You see the same thing in the ecommerce industry during big sales events like Christmas or Black Friday. The search intent during that time is highly transactional, whereas people might ordinarily prefer to see comparisons or reviews.
Google continuously pushes out algorithm updates and technologies that further improve its capabilities of understanding natural language and search intent.
There are four important milestones that make the semantic search what it is in 2020.
Knowledge Graph
Google’s Knowledge Graph, released in 2012, is a knowledgebase of entities and the relationships between them.
You can imagine it looking something like this—but with five billion entities instead:
In short, it’s a technology that kickstarted and enabled the shift from keyword matching to semantic matching.
There are two main methods of feeding the Knowledge Graph:
- Structured data (more on that later)
- Entity extraction from text
For the second point, the search engine needs to understand the natural language.
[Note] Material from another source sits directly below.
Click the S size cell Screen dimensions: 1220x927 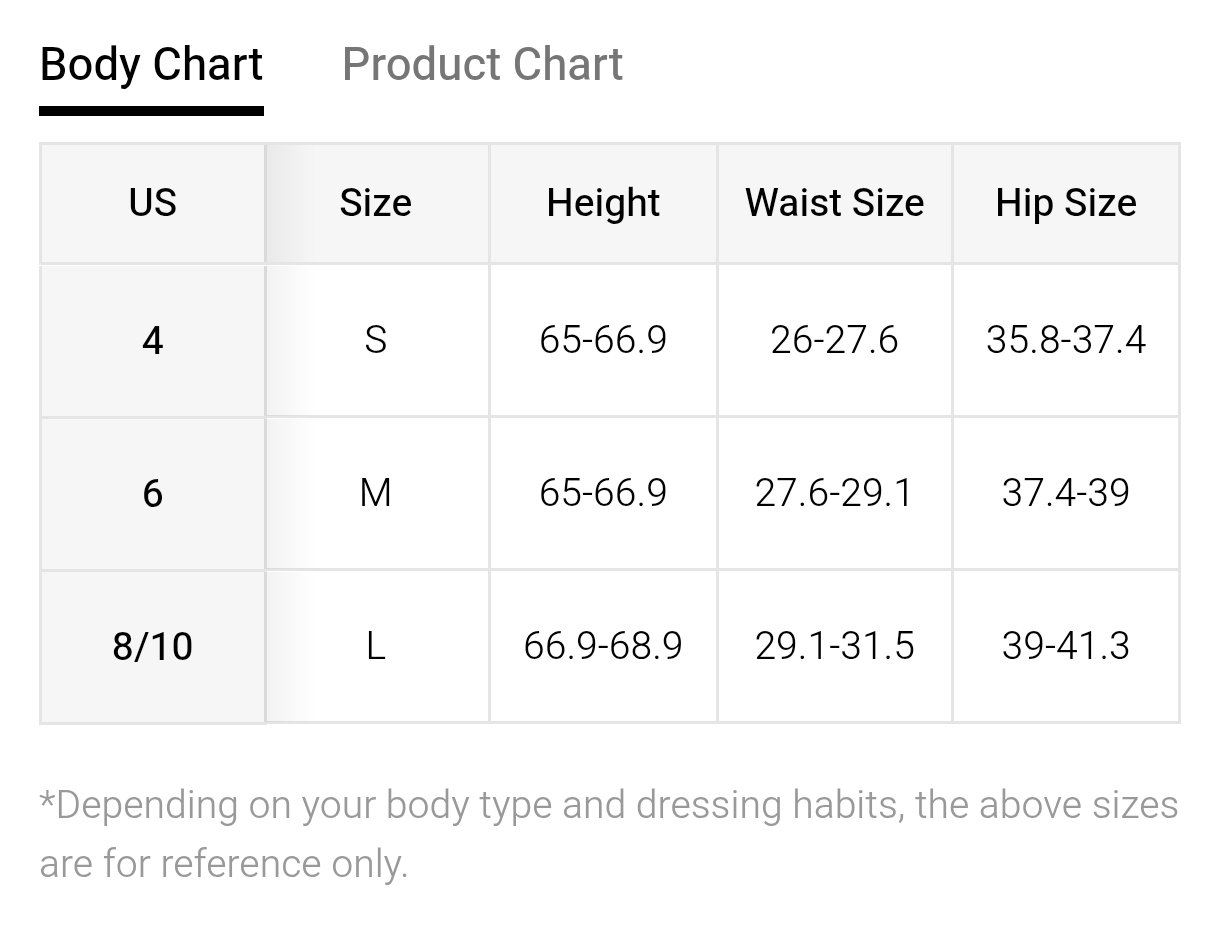click(376, 341)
That’s when the three algorithmic updates below come into play.
Hummingbird
Back in 2013, Google launched a search algorithm called Hummingbird to return better search results. It was especially helpful for complex search queries.
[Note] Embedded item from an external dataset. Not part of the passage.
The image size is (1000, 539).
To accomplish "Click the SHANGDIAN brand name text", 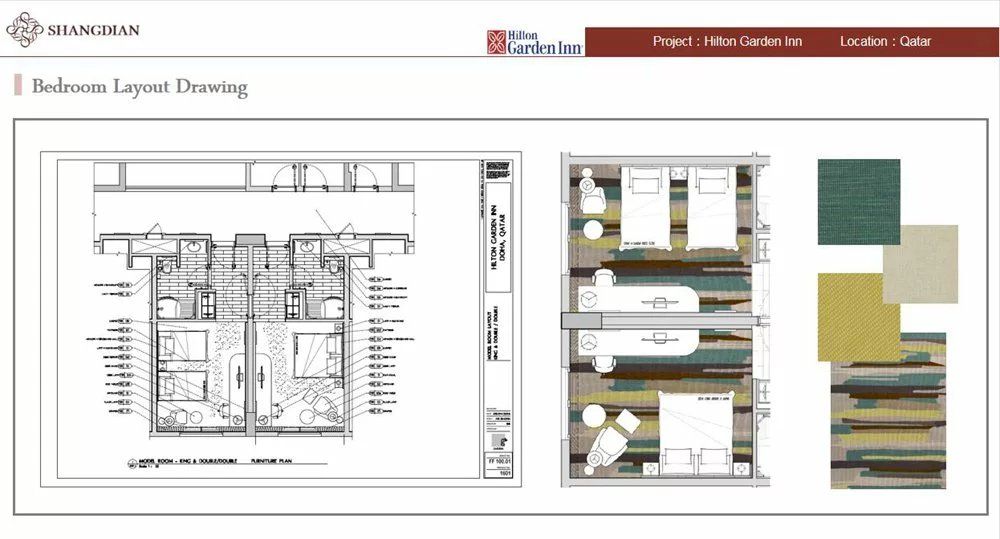I will coord(94,30).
Hummingbird was the first colossal update that emphasized the meaning of search queries over individual keywords. It was the much-needed catalyst for writing about topics, not keywords.
RankBrain
If you’ve ever encountered the phrase Latent Semantic Indexing or LSI keywords, forget that. Google solves the problem that LSI was created to solve with an algorithm called RankBrain.
And we already discussed the problem earlier. It was about the mismatch between the language used in search queries and the desired content.
Google’s RankBrain is powered by technologies that are way superior to LSI. In layperson’s terms, RankBrain understands the meaning of even unfamiliar words and phrases by using sophisticated machine learning algorithms.
And that’s huge considering that 15% of all search queries are new.
We can consider RankBrain an upgrade to Hummingbird, not a standalone search algorithm. It’s one of the strongest ranking signals, but the only thing you can proactively do to optimize for it is to satisfy search intent.
BERT
Bidirectional Encoder Representations from Transformers (BERT) is the newest huge upgrade to how semantic search works. It affects approximately 10% of all queries since the end of 2019.
Don’t worry; it also took me quite some time to even remember what BERT stands for.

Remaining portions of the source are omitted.